My dad tells me his desk is set up next to the table at home. He eats breakfast and then commutes to work by turning his chair to the left. I get it from him.
I allow myself to catch up with a friend from home. He tells me it must come from the horse industry and if I keep it up, I’ll die at 29. Learn some yoga and chill the fuck out. With that timeline, I’ve only got two years left to get everything done and I’m still deciding what “everything” means. When I part my hair off center I wonder if he’s right. I have two gray hairs poking up from my scalp.
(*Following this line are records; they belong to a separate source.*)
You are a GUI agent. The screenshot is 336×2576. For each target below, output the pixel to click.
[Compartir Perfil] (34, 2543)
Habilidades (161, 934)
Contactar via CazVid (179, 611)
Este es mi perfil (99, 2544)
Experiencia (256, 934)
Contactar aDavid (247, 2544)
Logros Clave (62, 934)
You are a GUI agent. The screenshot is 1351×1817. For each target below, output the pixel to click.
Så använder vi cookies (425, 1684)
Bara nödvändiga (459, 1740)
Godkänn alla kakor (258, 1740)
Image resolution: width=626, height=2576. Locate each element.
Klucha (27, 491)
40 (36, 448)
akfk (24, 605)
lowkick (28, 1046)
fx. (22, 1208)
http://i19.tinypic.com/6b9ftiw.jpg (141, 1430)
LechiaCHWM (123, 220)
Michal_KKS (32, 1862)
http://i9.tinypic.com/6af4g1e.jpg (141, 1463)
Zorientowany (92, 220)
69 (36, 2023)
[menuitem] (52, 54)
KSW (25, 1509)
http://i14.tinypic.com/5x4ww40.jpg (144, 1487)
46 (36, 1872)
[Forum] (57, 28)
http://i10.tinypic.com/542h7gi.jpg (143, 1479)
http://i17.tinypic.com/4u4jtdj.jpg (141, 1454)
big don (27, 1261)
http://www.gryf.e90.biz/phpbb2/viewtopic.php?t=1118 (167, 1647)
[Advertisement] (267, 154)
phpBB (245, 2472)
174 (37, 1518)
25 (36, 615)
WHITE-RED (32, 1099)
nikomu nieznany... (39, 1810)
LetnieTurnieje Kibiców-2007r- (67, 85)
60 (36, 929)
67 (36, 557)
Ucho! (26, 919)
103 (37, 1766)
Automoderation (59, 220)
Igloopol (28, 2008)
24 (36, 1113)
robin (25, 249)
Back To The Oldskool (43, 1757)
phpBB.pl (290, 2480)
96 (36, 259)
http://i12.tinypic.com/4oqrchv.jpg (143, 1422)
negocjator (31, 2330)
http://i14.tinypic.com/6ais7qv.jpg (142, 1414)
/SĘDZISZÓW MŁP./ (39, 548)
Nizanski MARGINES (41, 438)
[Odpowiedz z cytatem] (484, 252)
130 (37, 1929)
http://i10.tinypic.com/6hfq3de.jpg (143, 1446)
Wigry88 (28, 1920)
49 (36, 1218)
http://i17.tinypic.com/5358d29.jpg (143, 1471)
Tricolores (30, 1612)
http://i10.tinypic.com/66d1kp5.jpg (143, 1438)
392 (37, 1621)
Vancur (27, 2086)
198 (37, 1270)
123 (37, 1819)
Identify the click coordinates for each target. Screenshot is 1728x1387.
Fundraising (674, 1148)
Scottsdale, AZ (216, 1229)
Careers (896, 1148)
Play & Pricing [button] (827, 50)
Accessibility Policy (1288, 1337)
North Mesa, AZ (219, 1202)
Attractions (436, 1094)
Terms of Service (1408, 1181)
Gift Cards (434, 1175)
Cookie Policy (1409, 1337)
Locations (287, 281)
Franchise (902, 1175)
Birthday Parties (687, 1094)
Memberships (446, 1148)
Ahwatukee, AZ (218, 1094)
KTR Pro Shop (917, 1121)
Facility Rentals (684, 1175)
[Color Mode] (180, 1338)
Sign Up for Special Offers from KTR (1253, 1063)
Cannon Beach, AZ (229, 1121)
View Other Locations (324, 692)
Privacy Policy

I’ve always struggled to “people.” I used to hide behind a life of horses, trusting them more than humans. But I don’t have that right now so I walk around exposed—you know, bed to desk, desk to bed, mad dash to the grocery store—trying to hide behind work, whether it’s essential or not, but laptops are way smaller than horses and I keep getting hit by things. My friend tells me these things are “feelings” and “emotions.” I’m informed that I am human. It’s okay to take a break, that I should take a break. A professor suggests I take a break. Perhaps that’s a sign.
I worry my cats might jump the fence, but I let them outside anyway. One rolls in the sun, the other hunts ants. Why have I kept them in so long, sheltered from my fears? I’m the bane of my own existence, and theirs.
My friend from afar lets me rant about everything I’m not getting done, the one that tells me I have two years left. A dance partner reminds me what it’s like to laugh harder and longer than I have in a while, only ceasing practice after four hours. I think that’s fair, I’m likely to drop dead too, but I won’t admit it. I want to hold a grudge because it’s easier to block someone out than experience the pain of mending a broken friendship, but both of us need it. I’m packing to move in with the group of close friends who prod me about my paper, my fourth move in three years, but the first time I’ll actually know who I’m living with. One of them calls to check on me because she’s worried. It’s one of the first times I break down in front of her and admit I’m overwhelmed. She says it’s okay, I’m not alone, they’re going to take care of me—and I believe her.
The world may feel like it’s ending, but it’s what I needed to finally start living.